INSTRUCTIONS FOR THE TASK
Format the listing below as a numbered list, starting at the line with "Task: Select circle" and running through its last line. Leave out blank lines.

>> Begin

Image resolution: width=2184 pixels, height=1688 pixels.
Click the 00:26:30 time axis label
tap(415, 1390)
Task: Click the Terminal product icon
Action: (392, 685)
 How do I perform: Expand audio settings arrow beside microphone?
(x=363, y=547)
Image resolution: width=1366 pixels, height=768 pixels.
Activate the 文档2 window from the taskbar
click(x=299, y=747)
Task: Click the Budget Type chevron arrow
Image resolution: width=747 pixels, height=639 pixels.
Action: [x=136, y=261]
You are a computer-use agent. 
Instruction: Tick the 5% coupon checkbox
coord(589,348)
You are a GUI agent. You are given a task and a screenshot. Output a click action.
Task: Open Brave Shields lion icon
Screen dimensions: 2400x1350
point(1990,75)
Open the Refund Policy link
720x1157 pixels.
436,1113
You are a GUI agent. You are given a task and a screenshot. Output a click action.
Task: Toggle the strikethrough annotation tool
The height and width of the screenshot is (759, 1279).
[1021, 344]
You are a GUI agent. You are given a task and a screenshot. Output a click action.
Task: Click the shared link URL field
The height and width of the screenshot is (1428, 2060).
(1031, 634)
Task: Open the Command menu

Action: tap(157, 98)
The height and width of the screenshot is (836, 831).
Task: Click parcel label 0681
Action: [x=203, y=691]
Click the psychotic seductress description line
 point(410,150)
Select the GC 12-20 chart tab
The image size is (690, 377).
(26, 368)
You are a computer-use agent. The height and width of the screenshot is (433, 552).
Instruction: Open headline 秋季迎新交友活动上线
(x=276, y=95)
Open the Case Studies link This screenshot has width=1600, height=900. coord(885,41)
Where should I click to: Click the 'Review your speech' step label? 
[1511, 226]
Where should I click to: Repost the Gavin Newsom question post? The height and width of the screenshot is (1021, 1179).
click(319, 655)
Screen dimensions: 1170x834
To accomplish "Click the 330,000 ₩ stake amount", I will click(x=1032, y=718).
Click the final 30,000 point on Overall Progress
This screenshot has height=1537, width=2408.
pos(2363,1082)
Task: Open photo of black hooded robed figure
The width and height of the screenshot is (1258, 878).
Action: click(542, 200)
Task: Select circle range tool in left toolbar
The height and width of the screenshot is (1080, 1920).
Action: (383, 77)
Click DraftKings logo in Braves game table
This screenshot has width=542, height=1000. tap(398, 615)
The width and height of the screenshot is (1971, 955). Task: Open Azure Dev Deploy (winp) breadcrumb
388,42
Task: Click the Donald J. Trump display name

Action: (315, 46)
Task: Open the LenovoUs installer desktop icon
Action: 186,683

>> End

REPLY
1. Task: Select circle range tool in left toolbar
2. The height and width of the screenshot is (1080, 1920).
3. Action: (383, 77)
4. Click DraftKings logo in Braves game table
5. This screenshot has width=542, height=1000. tap(398, 615)
6. The width and height of the screenshot is (1971, 955). Task: Open Azure Dev Deploy (winp) breadcrumb
7. 388,42
8. Task: Click the Donald J. Trump display name
9. Action: (315, 46)
10. Task: Open the LenovoUs installer desktop icon
11. Action: 186,683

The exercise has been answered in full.